Adjusting to a new environment, living situation, or life change

Having to adjust to a new living situation, transitional change, or lifestyle change can cause anxiety for someone. The transition to a new lifestyle can be stressful for a person, and sometimes it can be difficult for people to cope with change. Issues such as losing a sense of control can feel uncomfortable for a person, and that discomfort results in tension, stress and anxiety.

Grief and loss

Coping with the loss of a loved one causes a person to feel many different emotions. Being overwhelmed from the feelings and thoughts felt when grieving will cause a great deal of anxiety.
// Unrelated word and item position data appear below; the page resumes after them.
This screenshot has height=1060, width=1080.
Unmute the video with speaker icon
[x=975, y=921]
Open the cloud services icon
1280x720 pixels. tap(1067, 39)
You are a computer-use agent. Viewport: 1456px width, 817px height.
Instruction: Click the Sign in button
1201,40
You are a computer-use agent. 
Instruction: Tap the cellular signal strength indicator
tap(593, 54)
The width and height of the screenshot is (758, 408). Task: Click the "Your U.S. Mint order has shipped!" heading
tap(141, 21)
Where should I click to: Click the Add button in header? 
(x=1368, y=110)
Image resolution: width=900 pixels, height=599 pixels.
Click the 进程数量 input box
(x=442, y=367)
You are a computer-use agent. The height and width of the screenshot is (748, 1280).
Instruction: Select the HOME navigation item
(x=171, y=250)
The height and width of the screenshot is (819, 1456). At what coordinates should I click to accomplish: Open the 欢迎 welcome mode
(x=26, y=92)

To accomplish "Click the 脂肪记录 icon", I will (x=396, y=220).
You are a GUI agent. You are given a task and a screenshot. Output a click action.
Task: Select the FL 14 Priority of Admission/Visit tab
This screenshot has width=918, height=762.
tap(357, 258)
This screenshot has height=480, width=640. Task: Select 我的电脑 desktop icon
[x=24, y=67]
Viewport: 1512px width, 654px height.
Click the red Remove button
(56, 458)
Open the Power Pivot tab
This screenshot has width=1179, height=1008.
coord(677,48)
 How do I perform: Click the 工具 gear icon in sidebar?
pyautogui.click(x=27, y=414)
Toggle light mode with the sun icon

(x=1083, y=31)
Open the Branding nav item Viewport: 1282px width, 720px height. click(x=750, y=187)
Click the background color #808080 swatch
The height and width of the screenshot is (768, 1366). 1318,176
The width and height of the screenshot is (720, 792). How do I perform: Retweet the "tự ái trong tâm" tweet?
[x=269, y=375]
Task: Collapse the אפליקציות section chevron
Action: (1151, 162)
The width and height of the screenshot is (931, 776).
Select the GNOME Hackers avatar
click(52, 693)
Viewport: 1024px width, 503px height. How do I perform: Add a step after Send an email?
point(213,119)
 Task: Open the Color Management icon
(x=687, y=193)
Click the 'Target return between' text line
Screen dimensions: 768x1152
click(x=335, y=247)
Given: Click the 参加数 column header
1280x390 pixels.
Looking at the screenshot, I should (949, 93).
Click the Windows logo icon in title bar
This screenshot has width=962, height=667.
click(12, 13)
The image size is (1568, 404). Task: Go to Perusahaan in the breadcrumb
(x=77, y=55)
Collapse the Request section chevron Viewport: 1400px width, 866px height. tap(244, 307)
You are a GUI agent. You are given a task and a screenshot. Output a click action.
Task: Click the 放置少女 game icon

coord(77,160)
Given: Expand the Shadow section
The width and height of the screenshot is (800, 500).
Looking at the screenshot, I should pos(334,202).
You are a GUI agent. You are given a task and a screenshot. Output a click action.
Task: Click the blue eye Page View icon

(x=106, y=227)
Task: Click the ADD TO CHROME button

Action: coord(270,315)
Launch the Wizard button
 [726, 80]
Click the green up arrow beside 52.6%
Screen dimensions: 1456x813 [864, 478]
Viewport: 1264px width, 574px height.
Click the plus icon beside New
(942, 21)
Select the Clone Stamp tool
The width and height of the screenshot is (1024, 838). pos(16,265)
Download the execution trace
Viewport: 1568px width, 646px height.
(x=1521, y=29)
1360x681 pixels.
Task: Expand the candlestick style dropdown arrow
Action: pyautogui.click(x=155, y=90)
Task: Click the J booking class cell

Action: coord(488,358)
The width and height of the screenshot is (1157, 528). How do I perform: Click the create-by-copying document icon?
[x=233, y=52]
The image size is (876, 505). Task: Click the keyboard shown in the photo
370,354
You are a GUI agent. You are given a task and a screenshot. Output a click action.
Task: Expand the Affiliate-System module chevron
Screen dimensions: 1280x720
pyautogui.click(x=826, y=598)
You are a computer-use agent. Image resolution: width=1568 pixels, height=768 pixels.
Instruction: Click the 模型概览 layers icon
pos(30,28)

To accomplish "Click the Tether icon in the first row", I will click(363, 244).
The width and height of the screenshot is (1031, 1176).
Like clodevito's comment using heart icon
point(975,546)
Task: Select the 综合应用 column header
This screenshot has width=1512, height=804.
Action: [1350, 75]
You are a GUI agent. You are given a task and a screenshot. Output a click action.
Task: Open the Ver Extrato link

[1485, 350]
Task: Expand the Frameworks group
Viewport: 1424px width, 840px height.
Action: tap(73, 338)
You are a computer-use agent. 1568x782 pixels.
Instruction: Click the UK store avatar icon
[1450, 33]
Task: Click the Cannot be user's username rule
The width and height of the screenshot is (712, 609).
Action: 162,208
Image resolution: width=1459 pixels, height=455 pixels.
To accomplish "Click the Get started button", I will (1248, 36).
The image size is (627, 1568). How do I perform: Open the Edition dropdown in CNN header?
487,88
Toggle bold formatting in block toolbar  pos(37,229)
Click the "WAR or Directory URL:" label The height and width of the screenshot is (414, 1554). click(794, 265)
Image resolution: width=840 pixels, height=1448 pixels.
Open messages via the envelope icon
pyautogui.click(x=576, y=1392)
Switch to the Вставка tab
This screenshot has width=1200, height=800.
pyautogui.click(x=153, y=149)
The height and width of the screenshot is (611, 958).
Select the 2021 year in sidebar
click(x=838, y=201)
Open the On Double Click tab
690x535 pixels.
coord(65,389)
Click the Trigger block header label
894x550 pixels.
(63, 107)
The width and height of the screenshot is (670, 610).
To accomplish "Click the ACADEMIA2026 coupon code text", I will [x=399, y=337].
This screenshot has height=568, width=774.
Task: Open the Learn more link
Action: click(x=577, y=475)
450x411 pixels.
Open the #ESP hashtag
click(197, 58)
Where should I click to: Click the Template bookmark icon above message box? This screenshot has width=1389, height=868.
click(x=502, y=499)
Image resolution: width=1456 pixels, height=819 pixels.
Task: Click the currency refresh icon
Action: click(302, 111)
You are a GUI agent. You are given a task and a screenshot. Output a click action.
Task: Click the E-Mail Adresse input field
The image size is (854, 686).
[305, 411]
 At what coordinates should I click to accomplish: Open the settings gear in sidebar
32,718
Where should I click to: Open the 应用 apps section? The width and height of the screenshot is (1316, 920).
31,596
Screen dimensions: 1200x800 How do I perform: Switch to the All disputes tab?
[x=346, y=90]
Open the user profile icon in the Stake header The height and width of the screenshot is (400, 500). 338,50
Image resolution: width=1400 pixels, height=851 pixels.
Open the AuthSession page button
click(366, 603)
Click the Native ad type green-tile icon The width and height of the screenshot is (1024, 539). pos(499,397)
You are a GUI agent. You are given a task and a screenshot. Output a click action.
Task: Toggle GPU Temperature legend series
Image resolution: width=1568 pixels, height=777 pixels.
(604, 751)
The anxiety that a person feels following a loss will vary in severity and duration. This is because loss brings a great deal of subsequent changes, and often involves a difficult coping process.

Chronic illness

People who are suffering from chronic illness tend to suffer from a great deal of anxiety. When a person suffers from chronic illness they have daily challenges that are overwhelming to many people. There are new concerns, issues, responsibilities, thoughts and feelings that people with chronic illness have to cope with on a daily basis, including:

  • Chronic pain
  • Medication management
  • Keeping up with doctor appointments
  • Stress about longevity and quality of life
  • Relationship issues
  • Financial strain
  • Restricted lifestyle

Mental Health Issues

Suffering from mental health disorders cause a person to experience anxiety. Suffering from a mental illness that causes a person to experience mood swings, paranoia, avoidance tendencies, or psychotic symptoms are especially anxiety provoking, as they cause inner turmoil and can make a person feel unsafe or insecure. Such mental health disorders that can cause a person to feel anxious include:

  • Depression
  • General anxiety disorder
  • Bereavement disorder
  • Adjustment disorder
  • Borderline personality disorder
  • Dependent personality disorder
  • Acute stress disorder
  • Intermittent explosive disorder
  • Posttraumatic stress disorder
  • Phobias
  • Bipolar disorder

This list is comprised of the disorders that cause a person to regularly feel a notable amount of anxiety on a daily basis. Those who suffer from the mental health disorders listed above, or mental health disorders that are not listed, put an affected person at high risk from suffering from anxiety. This is because the changes in mood, emotions, thoughts, sense of self, and/or the perception of reality as a whole, is often altered, which causes confusion, frustration, fear for the future, and resulting anxiety within a person who is suffering from a mental health disorder.